### Records for processing
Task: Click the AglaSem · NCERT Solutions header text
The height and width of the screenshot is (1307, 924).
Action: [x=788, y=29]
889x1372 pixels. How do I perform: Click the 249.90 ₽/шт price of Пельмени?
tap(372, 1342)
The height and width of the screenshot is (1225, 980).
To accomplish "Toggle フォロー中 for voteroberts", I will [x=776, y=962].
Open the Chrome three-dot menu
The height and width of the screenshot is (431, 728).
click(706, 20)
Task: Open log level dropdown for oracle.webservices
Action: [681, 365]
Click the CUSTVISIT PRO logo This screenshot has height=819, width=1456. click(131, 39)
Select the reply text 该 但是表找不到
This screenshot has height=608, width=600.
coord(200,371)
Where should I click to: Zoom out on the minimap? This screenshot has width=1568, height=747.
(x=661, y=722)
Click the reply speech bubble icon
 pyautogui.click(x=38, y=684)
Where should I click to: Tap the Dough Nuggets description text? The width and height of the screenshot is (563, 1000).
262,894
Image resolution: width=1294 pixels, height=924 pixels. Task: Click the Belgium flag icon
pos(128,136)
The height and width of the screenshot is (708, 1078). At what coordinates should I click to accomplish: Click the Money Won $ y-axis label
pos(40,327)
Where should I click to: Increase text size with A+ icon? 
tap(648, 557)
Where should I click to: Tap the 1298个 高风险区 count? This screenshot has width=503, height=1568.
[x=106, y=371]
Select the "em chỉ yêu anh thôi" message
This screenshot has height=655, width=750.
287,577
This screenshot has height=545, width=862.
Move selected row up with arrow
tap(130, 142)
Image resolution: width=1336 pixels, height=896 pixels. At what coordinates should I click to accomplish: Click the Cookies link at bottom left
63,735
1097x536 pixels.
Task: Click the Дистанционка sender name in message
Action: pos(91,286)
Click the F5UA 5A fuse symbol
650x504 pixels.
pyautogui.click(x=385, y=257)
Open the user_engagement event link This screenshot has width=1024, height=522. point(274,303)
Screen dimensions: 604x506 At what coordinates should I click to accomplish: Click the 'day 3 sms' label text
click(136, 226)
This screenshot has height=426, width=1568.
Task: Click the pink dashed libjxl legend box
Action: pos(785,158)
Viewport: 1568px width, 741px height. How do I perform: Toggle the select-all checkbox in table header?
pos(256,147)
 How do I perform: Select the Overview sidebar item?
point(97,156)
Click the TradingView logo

### Description of the task
Copy out the entries from the material above, matching each one exactly.

### Solution for this task
Task: Click the AglaSem · NCERT Solutions header text
The height and width of the screenshot is (1307, 924).
Action: [x=788, y=29]
889x1372 pixels. How do I perform: Click the 249.90 ₽/шт price of Пельмени?
tap(372, 1342)
The height and width of the screenshot is (1225, 980).
To accomplish "Toggle フォロー中 for voteroberts", I will [x=776, y=962].
Open the Chrome three-dot menu
The height and width of the screenshot is (431, 728).
click(706, 20)
Task: Open log level dropdown for oracle.webservices
Action: [681, 365]
Click the CUSTVISIT PRO logo This screenshot has height=819, width=1456. click(131, 39)
Select the reply text 该 但是表找不到
This screenshot has height=608, width=600.
coord(200,371)
Where should I click to: Zoom out on the minimap? This screenshot has width=1568, height=747.
(x=661, y=722)
Click the reply speech bubble icon
 pyautogui.click(x=38, y=684)
Where should I click to: Tap the Dough Nuggets description text? The width and height of the screenshot is (563, 1000).
262,894
Image resolution: width=1294 pixels, height=924 pixels. Task: Click the Belgium flag icon
pos(128,136)
The height and width of the screenshot is (708, 1078). At what coordinates should I click to accomplish: Click the Money Won $ y-axis label
pos(40,327)
Where should I click to: Increase text size with A+ icon? 
tap(648, 557)
Where should I click to: Tap the 1298个 高风险区 count? This screenshot has width=503, height=1568.
[x=106, y=371]
Select the "em chỉ yêu anh thôi" message
This screenshot has height=655, width=750.
287,577
This screenshot has height=545, width=862.
Move selected row up with arrow
tap(130, 142)
Image resolution: width=1336 pixels, height=896 pixels. At what coordinates should I click to accomplish: Click the Cookies link at bottom left
63,735
1097x536 pixels.
Task: Click the Дистанционка sender name in message
Action: pos(91,286)
Click the F5UA 5A fuse symbol
650x504 pixels.
pyautogui.click(x=385, y=257)
Open the user_engagement event link This screenshot has width=1024, height=522. point(274,303)
Screen dimensions: 604x506 At what coordinates should I click to accomplish: Click the 'day 3 sms' label text
click(136, 226)
This screenshot has height=426, width=1568.
Task: Click the pink dashed libjxl legend box
Action: pos(785,158)
Viewport: 1568px width, 741px height. How do I perform: Toggle the select-all checkbox in table header?
pos(256,147)
 How do I perform: Select the Overview sidebar item?
point(97,156)
Click the TradingView logo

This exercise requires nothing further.